DO THIS =>
Express the rows from the line containing "You are a computer-use" through the end of the rows as a two-column CSV with the columns text and answer. Give one CSV line per row, with each value in a single quoted field and line breaks replaced by spaces, and leave the pictures out.
-- Begin LISTED RECORDS --
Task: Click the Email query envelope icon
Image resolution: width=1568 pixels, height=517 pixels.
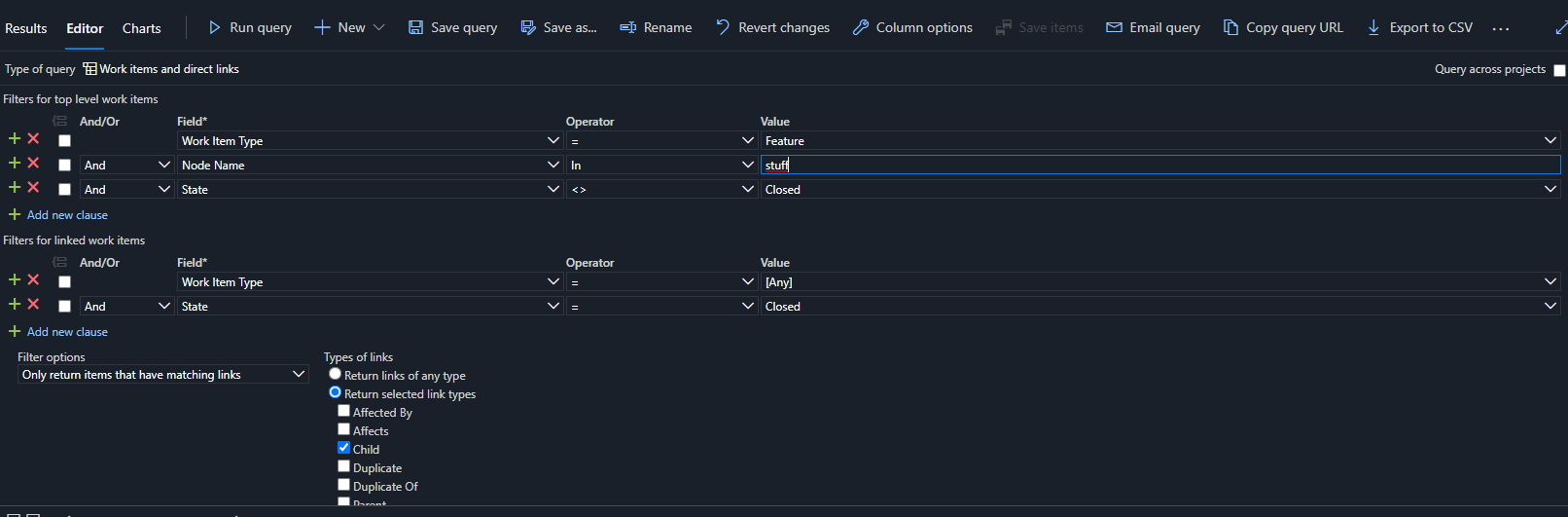Action: [x=1114, y=27]
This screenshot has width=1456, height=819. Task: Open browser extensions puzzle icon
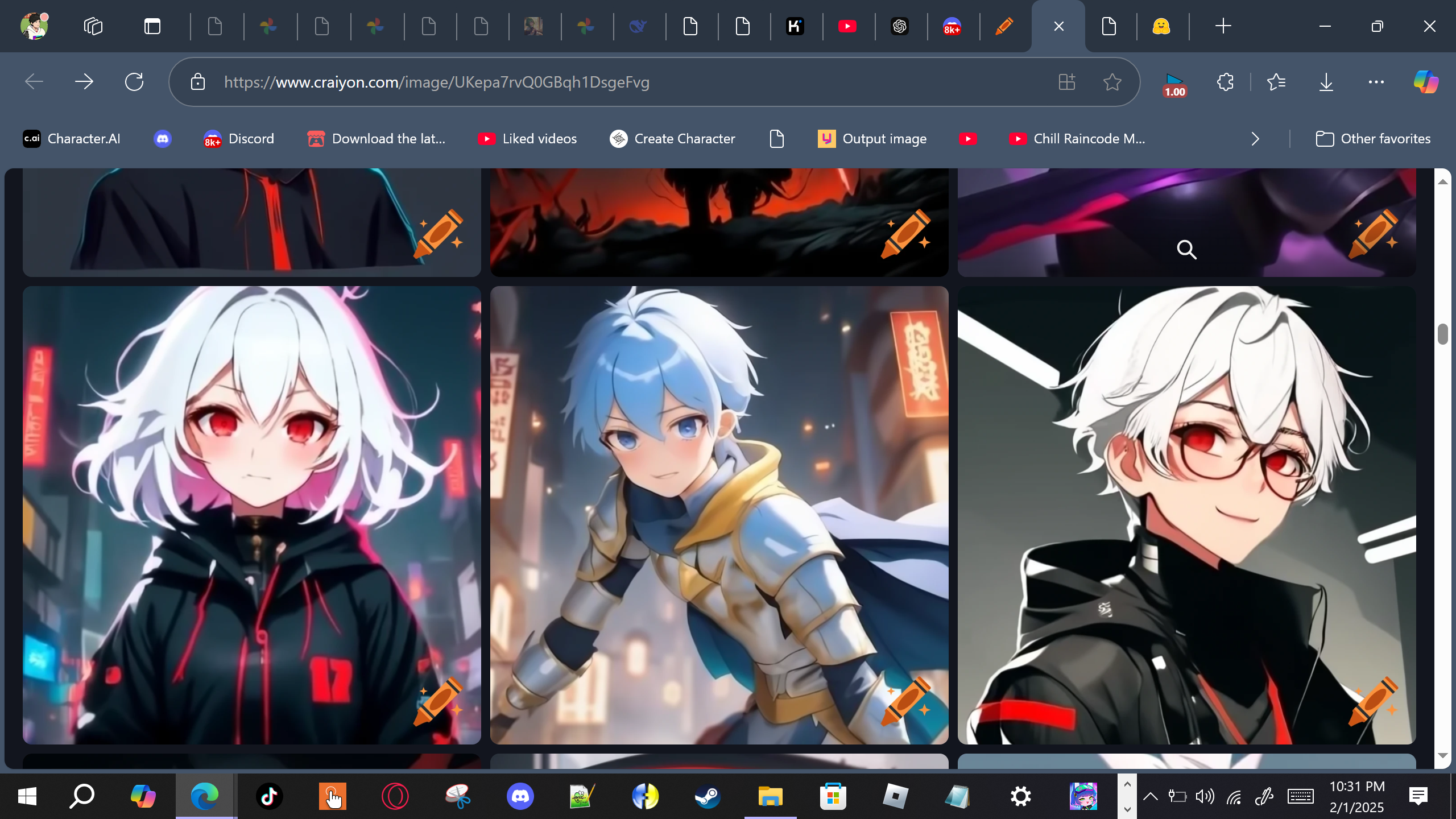pos(1225,82)
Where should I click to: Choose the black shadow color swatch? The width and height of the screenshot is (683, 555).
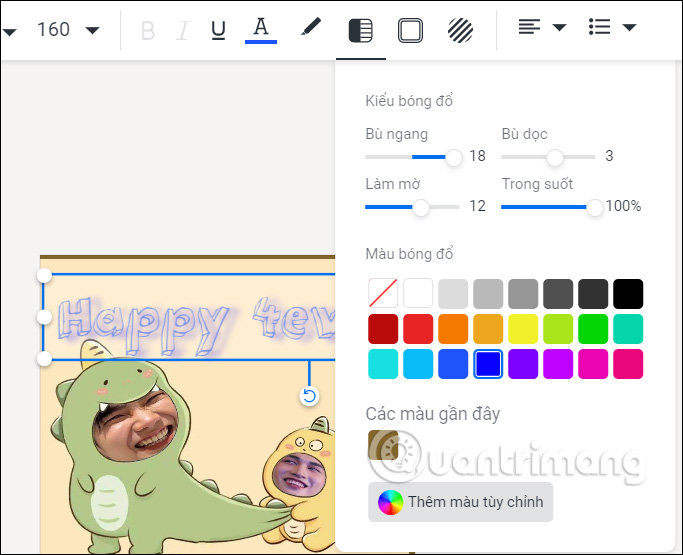coord(628,293)
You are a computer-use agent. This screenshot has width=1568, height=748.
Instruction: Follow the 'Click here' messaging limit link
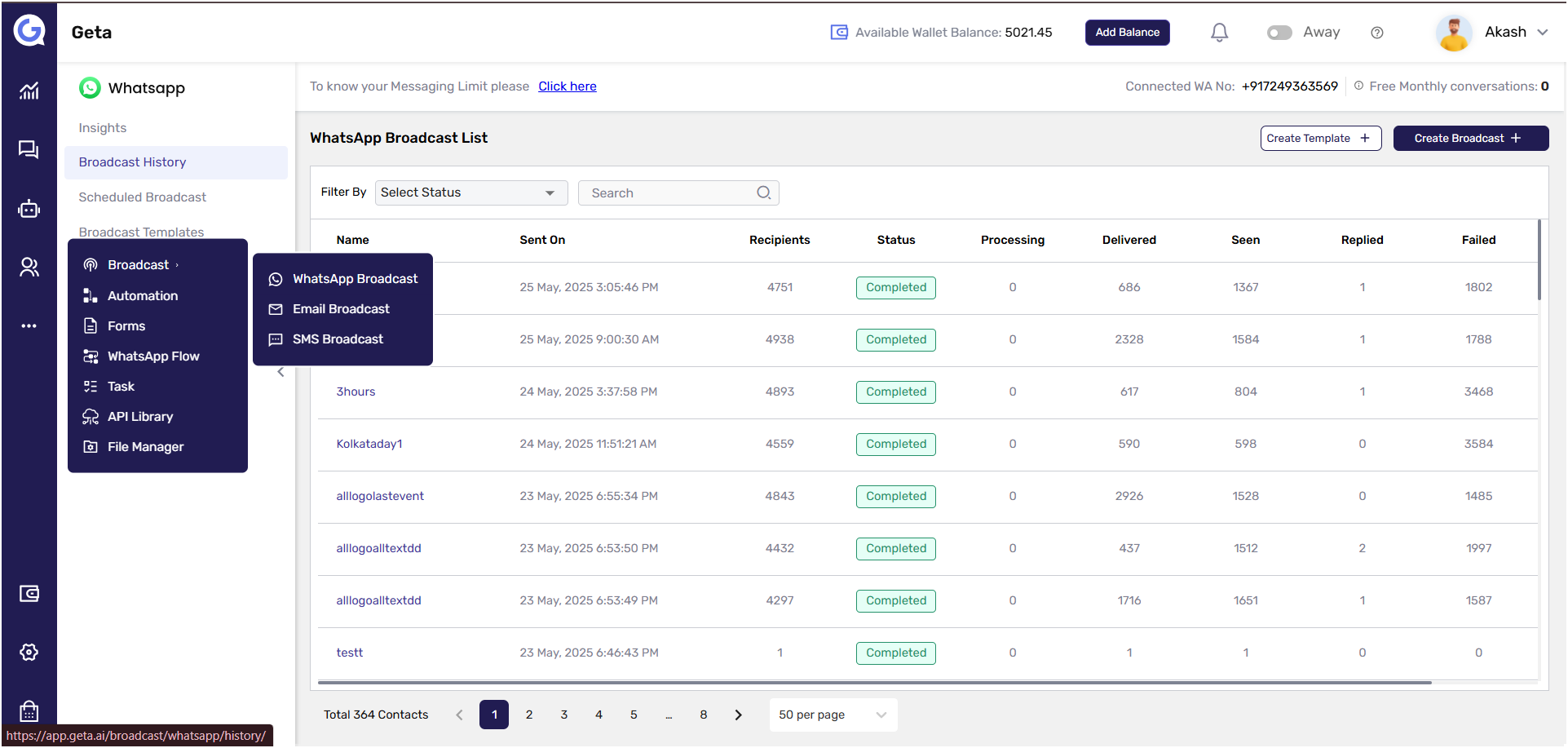click(x=567, y=86)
-- End LISTED RECORDS --
EXERCISE OUTPUT =>
text,answer
"You are a computer-use agent. This screenshot has width=1568, height=748. Instruction: Follow the 'Click here' messaging limit link","click(x=567, y=86)"